Stroop data were also analyzed in terms of mouse trajectories. Trajectories were firstly selected based on the exclusion criteria from RT and accuracy data and including only the correct trials. We extracted the actual motion from the raw trajectories by selecting only the data points in which the cursor actually moved along both the x and y coordinates. Then, we time normalized the trajectories using linear interpolation, making all trajectories with the same number of data points (n = 101). Spatial alignment was performed in order to have the same initial and ending point according to the following equation:

$$c=\frac{c-{c}_{t0}}{{c}_{T}-{c}_{t0}}\cdot \left({c}_{end}-{c}_{start}\right)+{c}_{start},$$

where \(c\) is either the x or y coordinate time series, \({c}_{t0}\) and \({c}_{T}\) are the first and last time point and \({c}_{start}\) and \({c}_{end}\) are the desired initial and ending points.
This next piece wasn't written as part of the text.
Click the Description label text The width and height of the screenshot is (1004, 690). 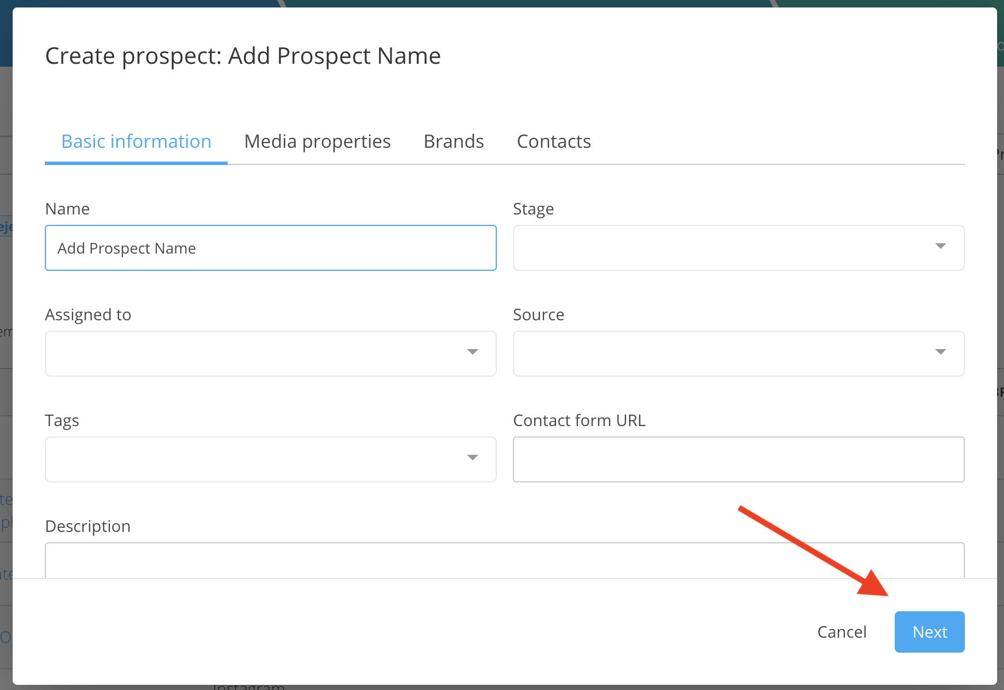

After these preprocessing steps, we computed the AUC between the preprocessed trajectories and the optimal path going from the start button and the target box. We also computed the PE75 separately for the x and y coordinates time series, with an embedding dimension of 5 and a time delay of 1. Similar to PE, we computed D as the number of changes in the direction of the cursor along with the x and y coordinates. ED was computed as the Euclidean distance between consecutive pairs of coordinates along the whole trajectory, while V represents the ED divided by the time difference. Moreover, we applied a GMM76, an unsupervised machine learning algorithm that finds clusters in the data, to estimate macro-states in the mouse trajectories using the scikit-learn library77. We ran a series of GMMs in order to select the best number of clusters, using the Expectation–Maximization (EM) algorithm with 1000 maximum iteration and a tolerance criterion of 0.001. The number of clusters varied from 2 to 10 since each trajectory had 101 time points and we wanted to theoretically observe all the transitions between states78. Model selection was achieved using the Akaike Information Criterion (AIC) with the constrain that all the clusters had to be present in each participant’s trajectories. The winning GMM was the one with 4 clusters (see Supplementary Materials, Fig. 1). Then, we computed the transition matrices among conditions by computing the transition probabilities between each pair of states. Finally, we computed the DT as the average lifetime of each state in a trajectory. Statistical significance was assessed with a two-tailed paired-samples permutation t-test (α = 0.05, 10,000 iterations) and Cohen’s \(d\) was used as a measure of effect size.